Reputation: 31
I have the following pandas dataframe df with 10 rows and 4 columns that attributes 3 categorical variables:
df = pd.DataFrame(np.random.choice(["dog", "cat", "mice"], size=(10, 4)))
I would to know all permutations possible between the rows and create a new dataframe containing different groupings of the row combinations such as a group containing twice the same variable in the same row as cat cat dog mice or 4 of the same pig pig pig pig etc. I have tried with Itertools without success. Someone to help with some indications? Thanks
Upvotes: 3
Views: 327
Reputation: 195528
I hope I've understood your question right.
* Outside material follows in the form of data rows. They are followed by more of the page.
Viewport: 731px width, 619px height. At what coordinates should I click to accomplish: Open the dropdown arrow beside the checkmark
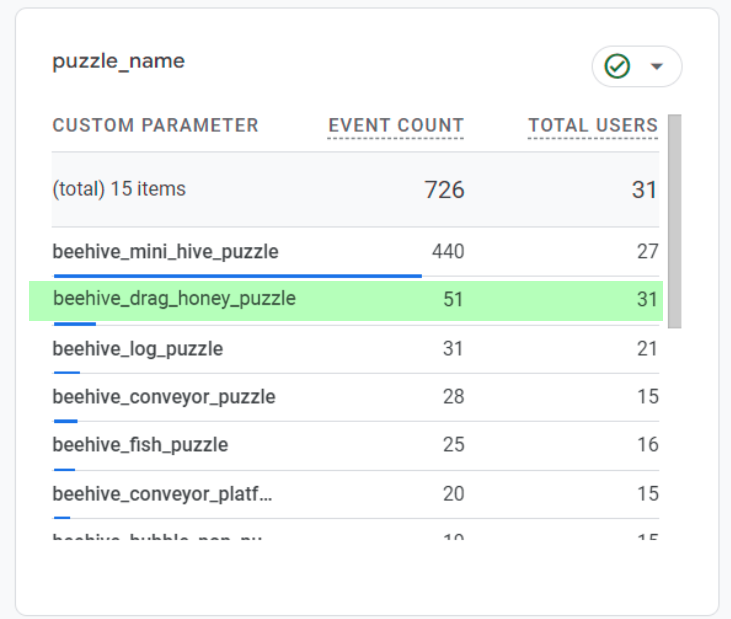657,66
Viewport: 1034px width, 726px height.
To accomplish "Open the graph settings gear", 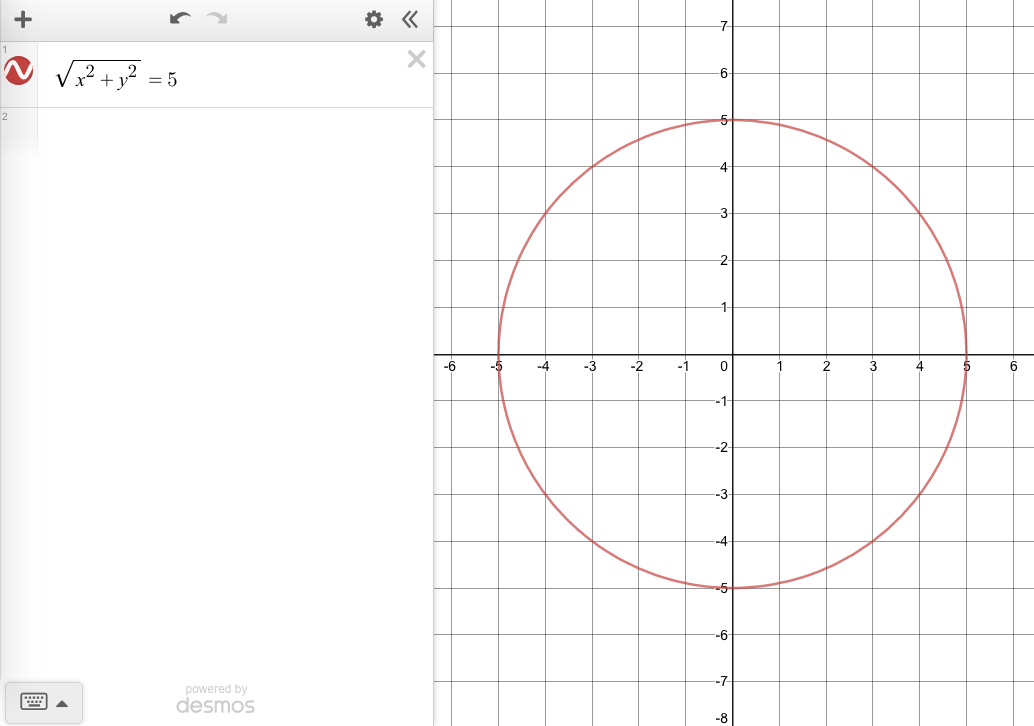I will tap(374, 20).
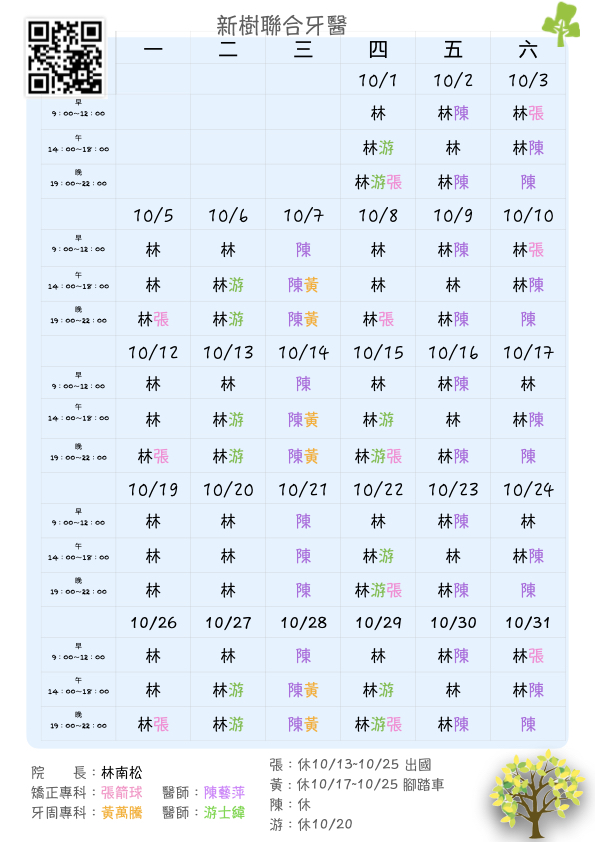Click the 10/14 date cell

[x=303, y=353]
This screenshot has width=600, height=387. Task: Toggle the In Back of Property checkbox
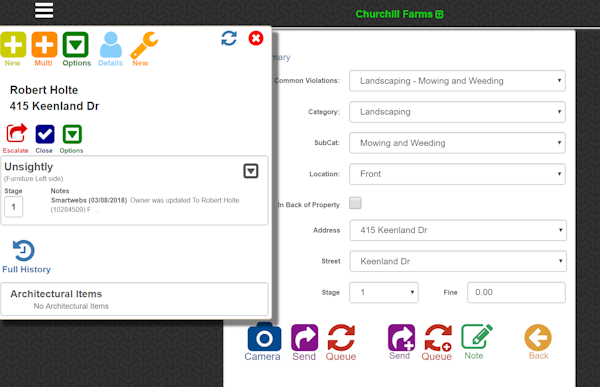click(355, 203)
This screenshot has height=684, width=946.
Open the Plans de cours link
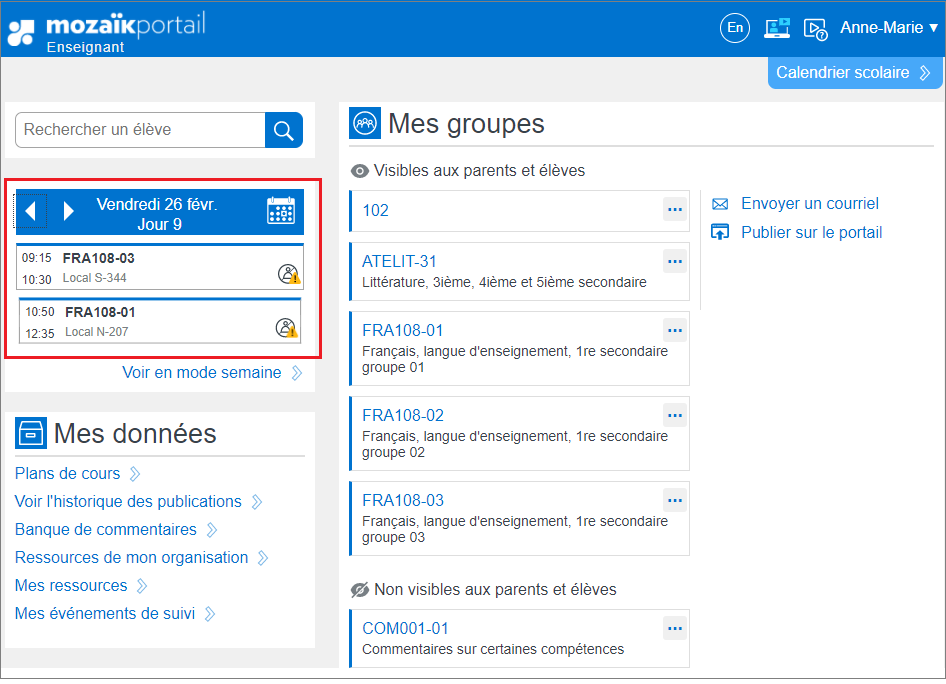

This example will create Series where index is the combination and values are size of this combination:
from collections import Counter
from itertools import permutations
print(
df.assign(
items=df.apply(
lambda x: [
frozenset(Counter(p).items()) for p in permutations(x, len(x))
],
axis=1,
)
)
.explode("items")
.groupby("items")
.size()
)
Prints (for example):
items
((mice, 2), (dog, 2)) 48
((cat, 1), (dog, 2), (mice, 1)) 48
((cat, 3), (mice, 1)) 24
((mice, 3), (cat, 1)) 24
((dog, 1), (mice, 3)) 48
((dog, 1), (cat, 2), (mice, 1)) 24
((mice, 4)) 24
dtype: int64
EDIT: To get a dataframe:
x = (
df.assign(
items=df.apply(
lambda x: [
frozenset(Counter(p).items()) for p in permutations(x, len(x))
],
axis=1,
)
)
.explode("items")
.groupby("items")
.size()
)
df_out = (
pd.DataFrame([dict(i, count=v) for i, v in zip(x.index, x)])
.fillna(0)
.astype(int)
)
print(df_out)
Prints:
dog mice cat count
0 1 1 2 24
1 2 2 0 72
2 2 1 1 24
3 0 2 2 48
4 4 0 0 24
5 0 3 1 24
6 1 3 0 24
Upvotes: 1